AIM OF THE EXERCISE:
Set down each line of the material that follows, exactly, with no pictures.

SUPPLIED DATA:
+--

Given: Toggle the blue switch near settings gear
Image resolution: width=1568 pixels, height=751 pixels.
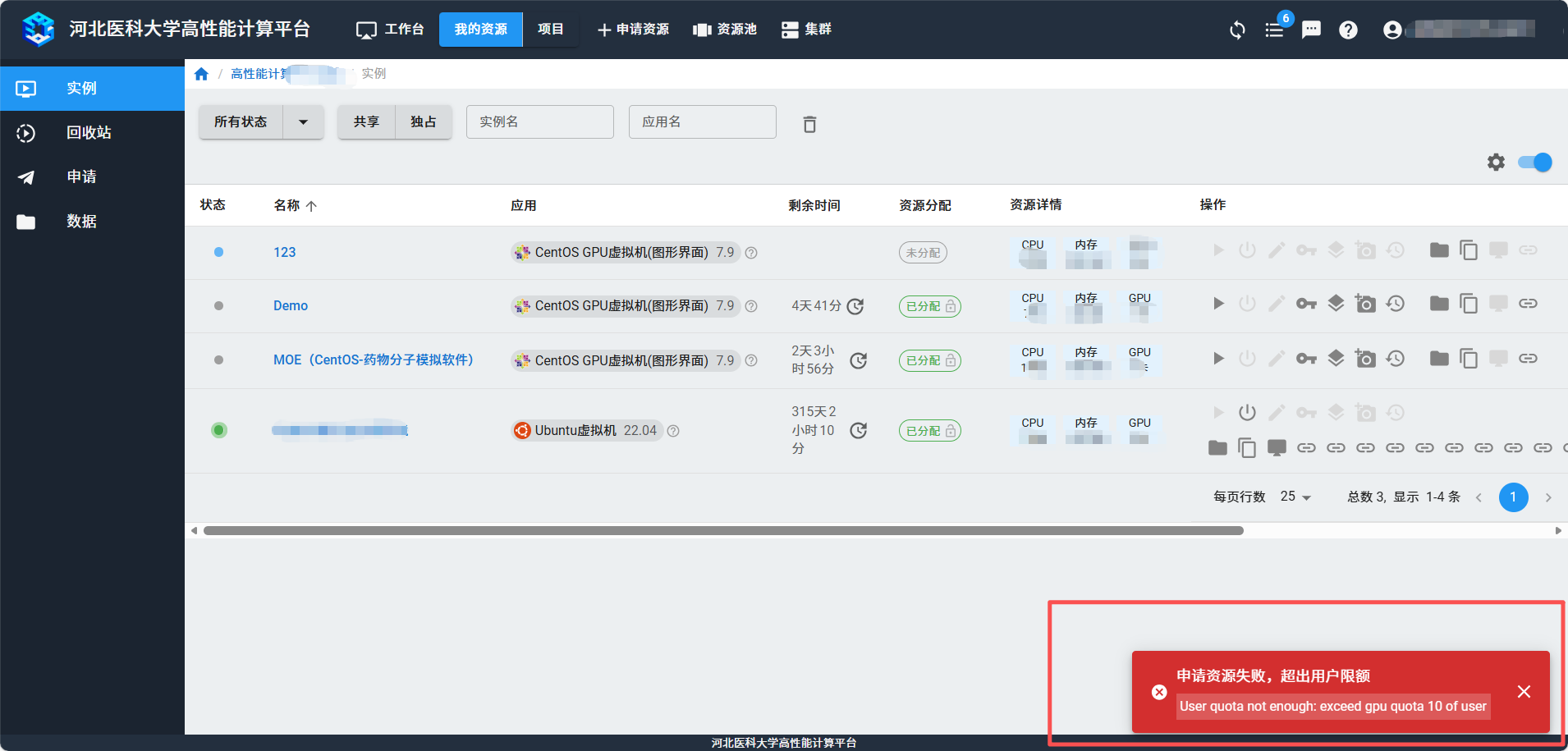Looking at the screenshot, I should pos(1534,163).
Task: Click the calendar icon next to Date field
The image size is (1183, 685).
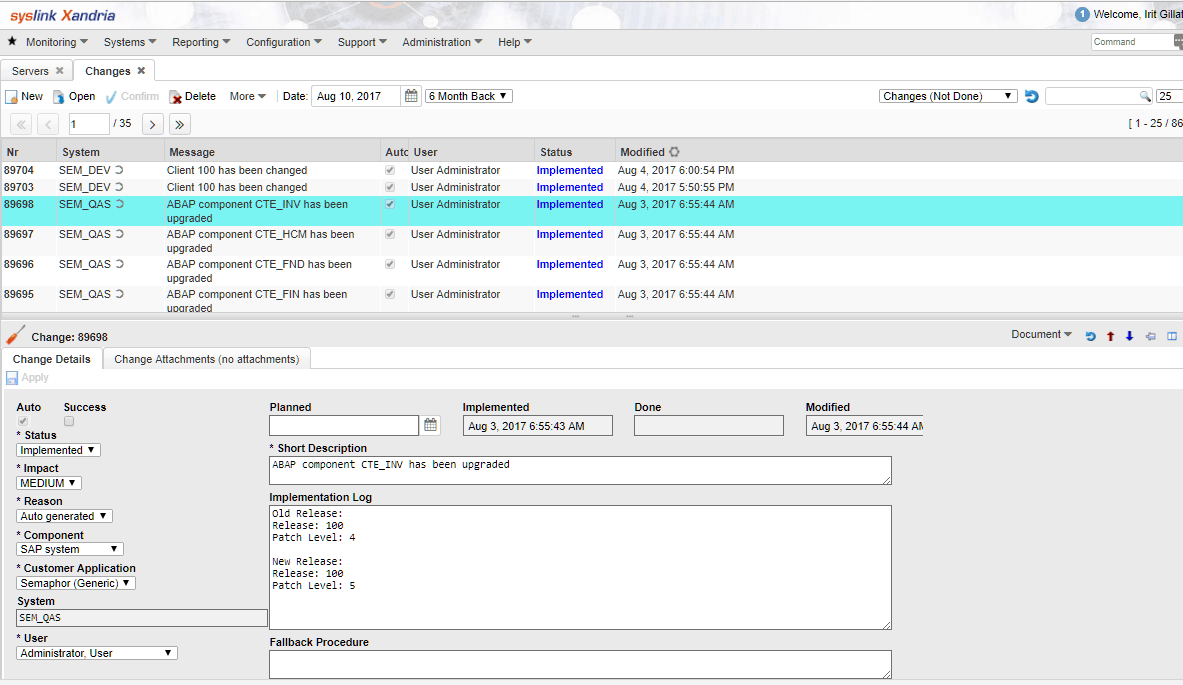Action: pos(411,96)
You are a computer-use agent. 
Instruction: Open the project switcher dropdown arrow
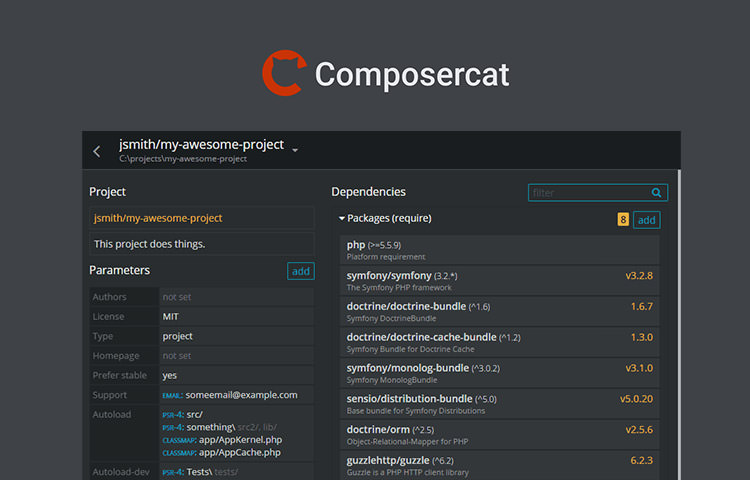(x=295, y=151)
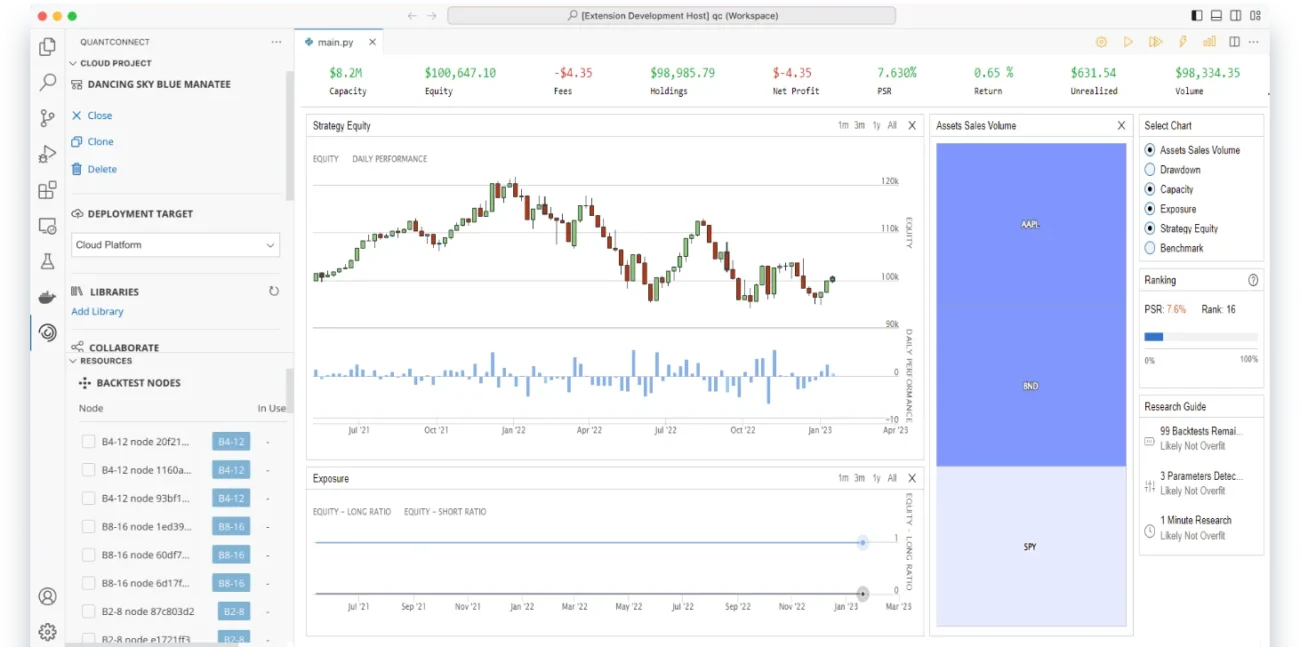1300x647 pixels.
Task: Open Source Control from the activity bar
Action: coord(47,117)
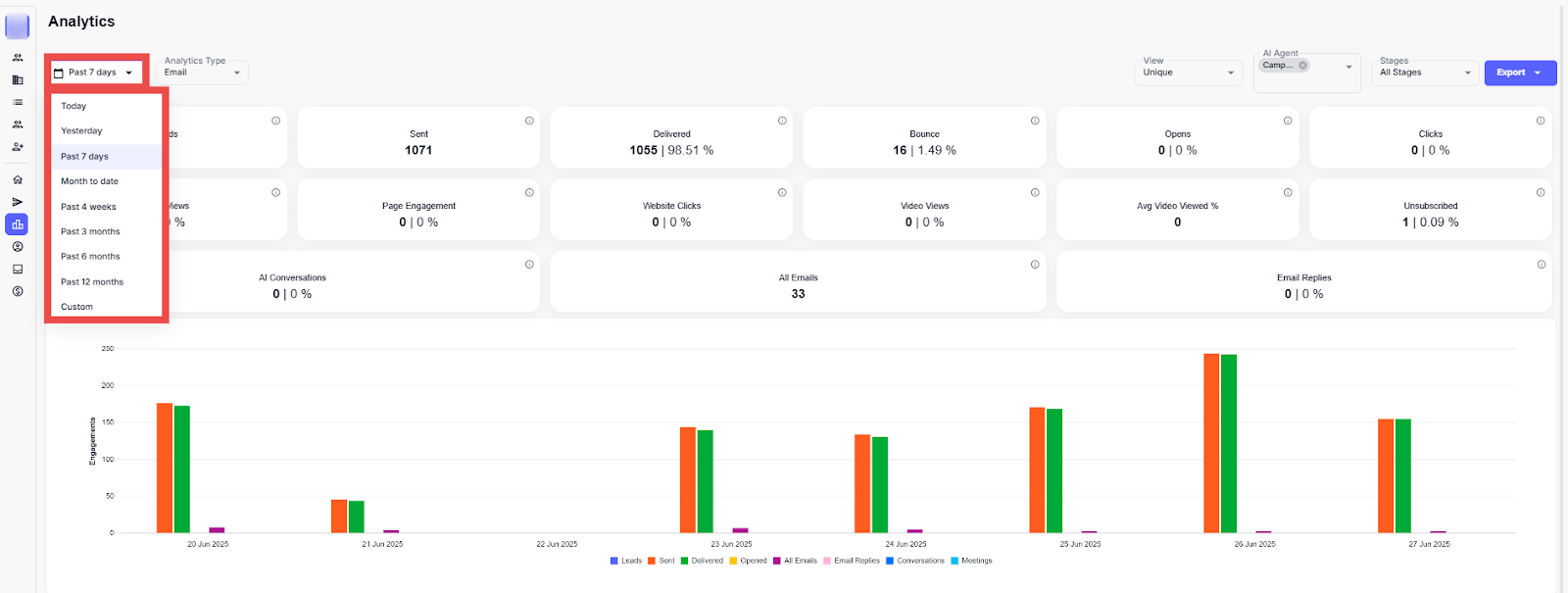Open the home icon in sidebar
The height and width of the screenshot is (593, 1568).
pos(18,179)
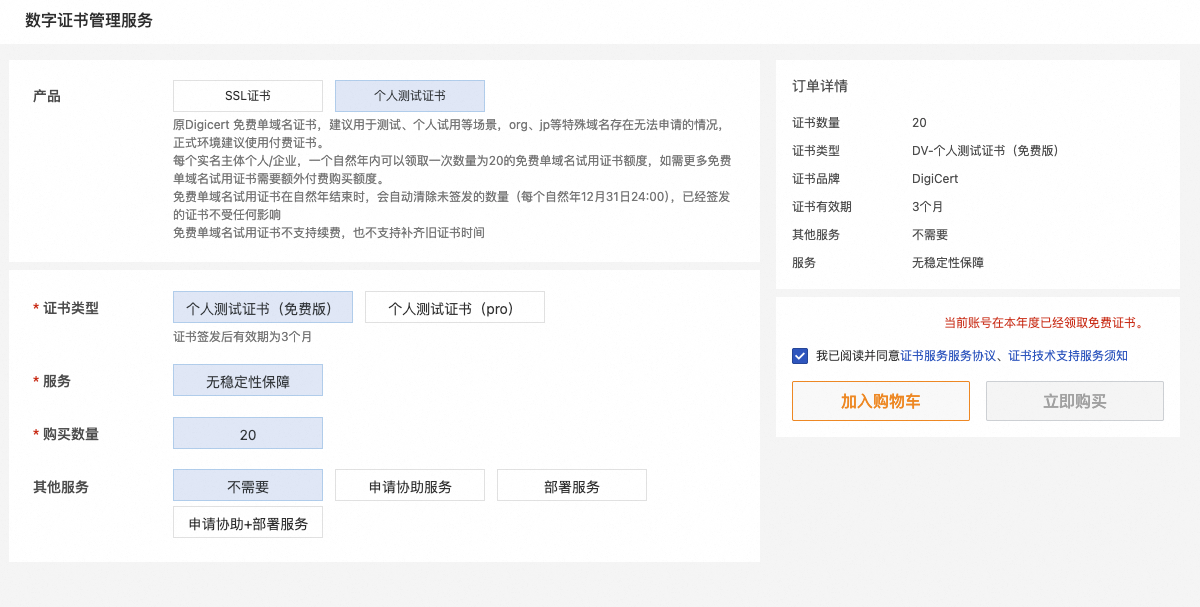Click the 数字证书管理服务 page title
This screenshot has height=607, width=1200.
(x=89, y=21)
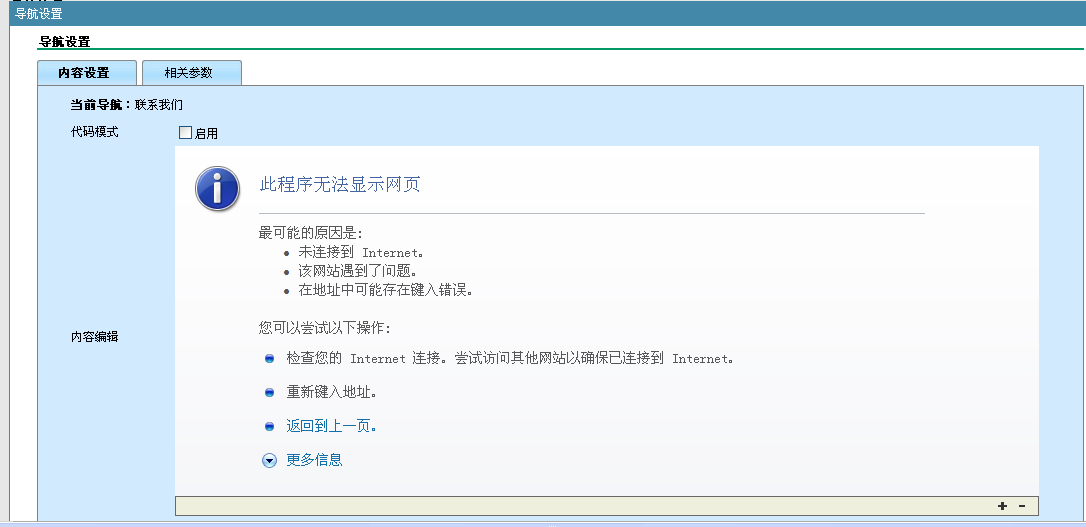Click the blue information icon
The height and width of the screenshot is (527, 1086).
[217, 188]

+--

RESPONSE TO THE EXERCISE:
Given: Toggle the blue switch near settings gear
Image resolution: width=1568 pixels, height=751 pixels.
Looking at the screenshot, I should pos(1534,163).
Task: Click the calendar icon next to Date field
The image size is (1183, 685).
Action: pos(411,96)
You are a computer-use agent. 
Instruction: Open the project switcher dropdown arrow
(x=295, y=151)
1300x647 pixels.
Task: Open Source Control from the activity bar
Action: coord(47,117)
Open the home icon in sidebar
The height and width of the screenshot is (593, 1568).
pos(18,179)
Click the 数字证书管理服务 page title
This screenshot has height=607, width=1200.
(x=89, y=21)
Click the blue information icon
The height and width of the screenshot is (527, 1086).
[217, 188]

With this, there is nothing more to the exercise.